Drug Investigation | 1994
Gregory L. Kearns; Toni Darville; Thomas G. Wells; Richard F. Jacobs; George S. Hughes; Marie T. Borin
SummaryThe pharmacokinetics of cefpodoxime were evaluated in 30 paediatric patients (12 females and 18 males, 1.0 to 17.2 years of age) with normal renal and hepatic function following a single oral dose (4.5 ± 0.8 mg/kg, range 2.7 to 5.0 mg/kg) of cefpodoxime proxetil. Cefpodoxime was quantitated from repeated blood and urine samples obtained over a 12-hour postdose period by HPLC. Apparent peak plasma cefpodoxime concentrations ranged between 0.8 and 3.4 mg/L (2.2 ± 0.6 mg/L), and were observed between 2 and 4 hours following drug administration.

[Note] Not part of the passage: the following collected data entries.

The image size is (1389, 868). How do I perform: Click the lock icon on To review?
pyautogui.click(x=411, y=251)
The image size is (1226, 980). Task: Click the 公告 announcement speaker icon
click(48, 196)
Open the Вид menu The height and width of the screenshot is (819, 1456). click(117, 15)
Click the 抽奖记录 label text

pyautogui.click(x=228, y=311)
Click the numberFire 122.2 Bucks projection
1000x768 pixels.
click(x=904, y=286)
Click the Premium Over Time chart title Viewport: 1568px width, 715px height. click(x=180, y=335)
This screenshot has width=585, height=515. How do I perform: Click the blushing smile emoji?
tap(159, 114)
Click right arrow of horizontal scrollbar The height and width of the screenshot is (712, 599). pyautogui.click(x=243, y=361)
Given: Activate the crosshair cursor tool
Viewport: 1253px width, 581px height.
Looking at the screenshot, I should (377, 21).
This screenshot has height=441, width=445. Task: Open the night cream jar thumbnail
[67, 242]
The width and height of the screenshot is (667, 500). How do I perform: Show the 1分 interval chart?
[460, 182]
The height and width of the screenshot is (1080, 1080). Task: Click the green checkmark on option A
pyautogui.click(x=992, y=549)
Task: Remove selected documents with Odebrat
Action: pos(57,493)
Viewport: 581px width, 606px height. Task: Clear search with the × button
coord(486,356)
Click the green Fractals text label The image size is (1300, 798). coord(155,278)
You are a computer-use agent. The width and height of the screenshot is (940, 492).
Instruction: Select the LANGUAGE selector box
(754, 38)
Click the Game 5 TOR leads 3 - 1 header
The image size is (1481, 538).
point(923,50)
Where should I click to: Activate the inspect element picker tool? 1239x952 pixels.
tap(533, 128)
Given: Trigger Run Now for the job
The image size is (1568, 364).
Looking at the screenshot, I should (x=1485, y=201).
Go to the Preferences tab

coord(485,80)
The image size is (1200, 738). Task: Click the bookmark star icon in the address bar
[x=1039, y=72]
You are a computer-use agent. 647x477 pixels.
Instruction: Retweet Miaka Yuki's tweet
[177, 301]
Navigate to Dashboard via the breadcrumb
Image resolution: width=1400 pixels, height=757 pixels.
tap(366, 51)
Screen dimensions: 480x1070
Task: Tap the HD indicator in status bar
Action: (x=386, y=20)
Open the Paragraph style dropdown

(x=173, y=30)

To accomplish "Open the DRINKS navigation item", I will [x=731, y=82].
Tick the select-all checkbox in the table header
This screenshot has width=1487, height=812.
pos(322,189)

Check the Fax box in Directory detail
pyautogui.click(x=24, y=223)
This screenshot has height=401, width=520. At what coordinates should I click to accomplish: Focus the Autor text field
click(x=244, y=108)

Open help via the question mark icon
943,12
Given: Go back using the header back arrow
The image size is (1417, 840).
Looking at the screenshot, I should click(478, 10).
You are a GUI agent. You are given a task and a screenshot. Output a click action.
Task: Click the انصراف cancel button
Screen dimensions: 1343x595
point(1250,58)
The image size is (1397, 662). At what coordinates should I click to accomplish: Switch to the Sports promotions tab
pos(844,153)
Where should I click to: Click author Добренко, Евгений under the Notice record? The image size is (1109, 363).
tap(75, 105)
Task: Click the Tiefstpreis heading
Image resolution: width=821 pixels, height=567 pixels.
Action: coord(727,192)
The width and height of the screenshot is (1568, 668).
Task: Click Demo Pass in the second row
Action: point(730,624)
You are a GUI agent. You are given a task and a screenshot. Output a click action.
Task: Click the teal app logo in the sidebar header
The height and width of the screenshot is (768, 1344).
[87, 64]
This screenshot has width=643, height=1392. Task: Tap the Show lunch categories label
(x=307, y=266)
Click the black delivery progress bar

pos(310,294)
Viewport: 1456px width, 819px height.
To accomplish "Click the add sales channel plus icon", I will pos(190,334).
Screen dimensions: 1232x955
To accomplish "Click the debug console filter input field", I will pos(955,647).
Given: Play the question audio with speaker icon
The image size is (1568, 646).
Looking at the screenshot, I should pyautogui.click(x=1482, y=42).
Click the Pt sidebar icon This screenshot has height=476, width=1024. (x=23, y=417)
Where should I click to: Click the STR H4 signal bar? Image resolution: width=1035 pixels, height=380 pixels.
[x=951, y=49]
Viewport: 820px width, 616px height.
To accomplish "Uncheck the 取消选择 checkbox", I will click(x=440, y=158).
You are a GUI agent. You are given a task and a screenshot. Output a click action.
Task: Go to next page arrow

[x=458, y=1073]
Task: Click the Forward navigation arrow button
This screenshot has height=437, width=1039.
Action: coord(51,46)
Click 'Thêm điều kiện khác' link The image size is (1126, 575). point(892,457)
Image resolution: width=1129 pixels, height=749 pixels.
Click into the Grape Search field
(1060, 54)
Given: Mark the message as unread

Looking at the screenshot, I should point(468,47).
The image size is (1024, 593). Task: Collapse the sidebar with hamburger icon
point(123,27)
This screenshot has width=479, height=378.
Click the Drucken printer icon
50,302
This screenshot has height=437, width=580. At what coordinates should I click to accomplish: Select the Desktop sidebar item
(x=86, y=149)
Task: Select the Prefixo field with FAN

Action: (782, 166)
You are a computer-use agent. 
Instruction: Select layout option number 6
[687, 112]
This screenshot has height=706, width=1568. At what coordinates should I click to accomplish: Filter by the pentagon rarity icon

A lag-time (0.46 ± 0.26 hours, range 0 to 1.1 hours) was evident in 27 of 29 subjects. Mean (± SD) values for the absorption rate constant (Ka), absorption half-life (t½Ka), and time for 90% absorption were 0.84 ± 0.44h−1, 0.82h and 3.6 ± 0.6h, respectively. Values for the elimination rate constant (Kel), apparent total plasma clearance (CL/F) and apparent steady-state volume of distribution (Vdss/F) were 0.41 ± 0.06h−1, 0.42 ± 0.15 L/h/kg (range 0.16 to 0.93 L/h/kg) and 1.08 ± 0.49 L/kg (range 0.47 to 2.9 L/kg), respectively. The mean renal clearance (CLR) for cefpodoxime in 18 subjects was 0.11 L/h/kg and represented 26% of the mean CL/F. Inverse linear correlations were found between patient age and both CL/F (r = 0.67, p < 0.001) and Vdss/F (r = 0.55, p < 0.01), thus demonstrating developmental dependence for these 2 parameters. Accordingly, when CL/F, Vdss/F and Ka were compared between patients less than 5 years of age and those aged 5 years or more, significant differences were found (i.e. 0.57 ± 0.16 vs 0.36 ± 0.1 L/h/kg for CL/F, 1.52 ± 0.56 vs 0.89 ± 0.3 L/kg for Vdss/F and 1.12 ± 0.77 vs 0.73 ± 0.18h−1 for Ka); the larger values for each parameter being seen in the youngest age group. These data support a developmental dependence in the disposition of cefpodoxime in paediatric patients following the administration of the prodrug ester, cefpodoxime proxetil.